Jump to: navigation, search

Distributed Task Management With RPC

Revised on: 3/15/2014 by Harlowja

Why: This document proposes an architecture of distributed flow that can run tasks simultaneously on multiple workers (increasing scalability and reliability). The main goal here is to provide such an architecture that will allow the user to replace a local engine (previously executing with threads for example) with a distributed engine without changing any code. We do not want to make any difference between distributed and non-distributed engine/flow descriptions (making it as transparent as possible to users). The difference should be only in flow engines types.

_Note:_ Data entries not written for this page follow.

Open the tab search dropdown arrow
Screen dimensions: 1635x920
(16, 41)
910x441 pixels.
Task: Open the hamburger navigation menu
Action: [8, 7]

In general a distributed engine should work much the same as a single threaded engine.

Architecture

Definitions

Client
a machine (or program) that runs a distributed flow
Worker
a machine (or program) that executes distributed flows’ tasks by responding to execution requests
Distributed Task
a task execution type that performs a remote procedure call to a worker
Remote Task
a task that runs on the worker side and executes some code to make a flow progress

How

A distributed system consists of a client (potentially many) and workers. A client (the code that has the engine) runs a flow. When the client wants to start a new task it makes RPC call/s to workers and passes client's endpoint and task's arguments. One of the workers accepts the task and sends a confirmation to the client. Then it starts to execute the task and sends heartbeats to the client. The client listens for the workers responses (status updates and so-on) during this period. When the task is done the worker sends a result. The client considers worker as failed if it hadn't been receiving a task status message for a timeout period.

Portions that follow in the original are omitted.